%%

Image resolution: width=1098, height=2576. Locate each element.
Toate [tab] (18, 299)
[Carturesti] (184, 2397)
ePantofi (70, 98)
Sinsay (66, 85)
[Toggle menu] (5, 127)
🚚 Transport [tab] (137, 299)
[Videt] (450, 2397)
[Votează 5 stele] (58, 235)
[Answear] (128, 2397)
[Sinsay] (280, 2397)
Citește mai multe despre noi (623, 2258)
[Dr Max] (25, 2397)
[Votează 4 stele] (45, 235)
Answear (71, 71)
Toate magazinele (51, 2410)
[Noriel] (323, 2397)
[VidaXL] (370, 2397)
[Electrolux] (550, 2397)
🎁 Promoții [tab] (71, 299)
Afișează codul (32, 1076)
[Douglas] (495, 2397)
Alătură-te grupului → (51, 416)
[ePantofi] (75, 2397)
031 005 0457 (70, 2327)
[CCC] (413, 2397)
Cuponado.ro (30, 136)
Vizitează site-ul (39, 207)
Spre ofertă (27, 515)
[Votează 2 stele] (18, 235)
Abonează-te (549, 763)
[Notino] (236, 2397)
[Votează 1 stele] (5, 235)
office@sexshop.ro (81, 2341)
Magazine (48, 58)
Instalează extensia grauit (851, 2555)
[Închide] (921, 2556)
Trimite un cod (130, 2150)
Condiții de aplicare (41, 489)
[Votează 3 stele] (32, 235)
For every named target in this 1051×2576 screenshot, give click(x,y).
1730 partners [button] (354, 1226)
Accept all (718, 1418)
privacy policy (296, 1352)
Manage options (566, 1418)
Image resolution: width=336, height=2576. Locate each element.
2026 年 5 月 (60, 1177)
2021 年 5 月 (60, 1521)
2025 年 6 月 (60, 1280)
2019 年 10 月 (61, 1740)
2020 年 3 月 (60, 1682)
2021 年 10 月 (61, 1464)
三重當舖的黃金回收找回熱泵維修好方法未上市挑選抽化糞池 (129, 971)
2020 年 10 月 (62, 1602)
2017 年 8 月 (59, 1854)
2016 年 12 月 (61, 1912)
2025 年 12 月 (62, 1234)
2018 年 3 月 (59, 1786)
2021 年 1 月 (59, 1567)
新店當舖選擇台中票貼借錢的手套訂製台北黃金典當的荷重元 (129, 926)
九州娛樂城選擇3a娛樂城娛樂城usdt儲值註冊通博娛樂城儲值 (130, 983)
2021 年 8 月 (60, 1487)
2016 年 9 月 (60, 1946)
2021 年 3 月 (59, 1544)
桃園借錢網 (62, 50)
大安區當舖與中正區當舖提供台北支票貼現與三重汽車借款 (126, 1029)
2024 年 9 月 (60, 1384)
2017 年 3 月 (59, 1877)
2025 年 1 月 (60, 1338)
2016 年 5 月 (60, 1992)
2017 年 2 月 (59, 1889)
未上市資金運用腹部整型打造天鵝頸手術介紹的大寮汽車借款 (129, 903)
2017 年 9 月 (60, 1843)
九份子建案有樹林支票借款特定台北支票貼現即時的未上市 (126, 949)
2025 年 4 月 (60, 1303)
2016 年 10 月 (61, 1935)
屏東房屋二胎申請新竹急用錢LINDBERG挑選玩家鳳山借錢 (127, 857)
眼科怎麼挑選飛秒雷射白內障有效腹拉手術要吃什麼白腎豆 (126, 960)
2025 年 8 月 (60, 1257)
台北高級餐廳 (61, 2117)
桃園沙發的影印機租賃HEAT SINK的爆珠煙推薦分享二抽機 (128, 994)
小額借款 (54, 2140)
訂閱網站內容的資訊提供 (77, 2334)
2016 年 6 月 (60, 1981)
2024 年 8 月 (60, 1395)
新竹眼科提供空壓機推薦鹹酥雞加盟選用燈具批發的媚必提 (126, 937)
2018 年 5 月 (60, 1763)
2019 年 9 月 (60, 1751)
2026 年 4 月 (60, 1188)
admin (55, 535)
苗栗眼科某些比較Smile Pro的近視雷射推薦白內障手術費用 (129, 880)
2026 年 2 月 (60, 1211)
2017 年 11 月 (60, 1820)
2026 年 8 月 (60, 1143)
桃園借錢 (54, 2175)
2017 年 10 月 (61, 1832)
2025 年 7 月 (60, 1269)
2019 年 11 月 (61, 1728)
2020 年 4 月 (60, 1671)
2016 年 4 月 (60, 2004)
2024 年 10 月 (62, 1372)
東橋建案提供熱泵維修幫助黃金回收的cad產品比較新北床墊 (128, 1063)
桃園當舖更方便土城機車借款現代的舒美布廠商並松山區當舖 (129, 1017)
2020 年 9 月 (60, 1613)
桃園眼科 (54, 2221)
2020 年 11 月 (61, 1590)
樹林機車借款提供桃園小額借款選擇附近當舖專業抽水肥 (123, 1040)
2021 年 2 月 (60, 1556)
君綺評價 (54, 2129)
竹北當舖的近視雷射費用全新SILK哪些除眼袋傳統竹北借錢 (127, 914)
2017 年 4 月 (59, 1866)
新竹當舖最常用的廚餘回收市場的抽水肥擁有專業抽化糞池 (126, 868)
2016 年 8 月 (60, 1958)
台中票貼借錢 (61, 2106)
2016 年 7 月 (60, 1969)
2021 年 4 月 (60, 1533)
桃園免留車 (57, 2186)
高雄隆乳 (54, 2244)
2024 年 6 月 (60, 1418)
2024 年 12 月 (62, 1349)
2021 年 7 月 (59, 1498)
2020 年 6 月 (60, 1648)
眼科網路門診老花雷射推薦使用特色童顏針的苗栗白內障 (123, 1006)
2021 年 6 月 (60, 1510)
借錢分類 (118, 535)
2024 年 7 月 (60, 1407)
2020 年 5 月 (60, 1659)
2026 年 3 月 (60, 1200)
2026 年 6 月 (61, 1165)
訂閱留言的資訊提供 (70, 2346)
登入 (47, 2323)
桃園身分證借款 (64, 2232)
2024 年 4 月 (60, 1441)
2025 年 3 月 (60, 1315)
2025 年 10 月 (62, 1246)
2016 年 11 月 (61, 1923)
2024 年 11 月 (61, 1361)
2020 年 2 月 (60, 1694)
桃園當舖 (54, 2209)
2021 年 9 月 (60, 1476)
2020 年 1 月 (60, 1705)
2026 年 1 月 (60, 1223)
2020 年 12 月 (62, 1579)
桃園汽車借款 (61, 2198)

%%

__Directions for this task__.
Above are the records. Copy the lines beginning at the one that has "2026 年 8 月 (60, 1143)" and ending with the one that has "眼科網路門診老花雷射推薦使用特色童顏針的苗栗白內障 (123, 1006)", unchanged.

__Answer section__.
2026 年 8 月 (60, 1143)
桃園借錢 (54, 2175)
2017 年 10 月 (61, 1832)
2025 年 7 月 (60, 1269)
2019 年 11 月 (61, 1728)
2020 年 4 月 (60, 1671)
2016 年 4 月 (60, 2004)
2024 年 10 月 (62, 1372)
東橋建案提供熱泵維修幫助黃金回收的cad產品比較新北床墊 (128, 1063)
桃園當舖更方便土城機車借款現代的舒美布廠商並松山區當舖 (129, 1017)
2020 年 9 月 (60, 1613)
桃園眼科 (54, 2221)
2020 年 11 月 (61, 1590)
樹林機車借款提供桃園小額借款選擇附近當舖專業抽水肥 (123, 1040)
2021 年 2 月 (60, 1556)
君綺評價 (54, 2129)
竹北當舖的近視雷射費用全新SILK哪些除眼袋傳統竹北借錢 (127, 914)
2017 年 4 月 (59, 1866)
新竹當舖最常用的廚餘回收市場的抽水肥擁有專業抽化糞池 (126, 868)
2016 年 8 月 (60, 1958)
台中票貼借錢 (61, 2106)
2016 年 7 月 (60, 1969)
2021 年 4 月 (60, 1533)
桃園免留車 (57, 2186)
高雄隆乳 (54, 2244)
2024 年 6 月 (60, 1418)
2024 年 12 月 (62, 1349)
2021 年 7 月 (59, 1498)
2020 年 6 月 (60, 1648)
眼科網路門診老花雷射推薦使用特色童顏針的苗栗白內障 (123, 1006)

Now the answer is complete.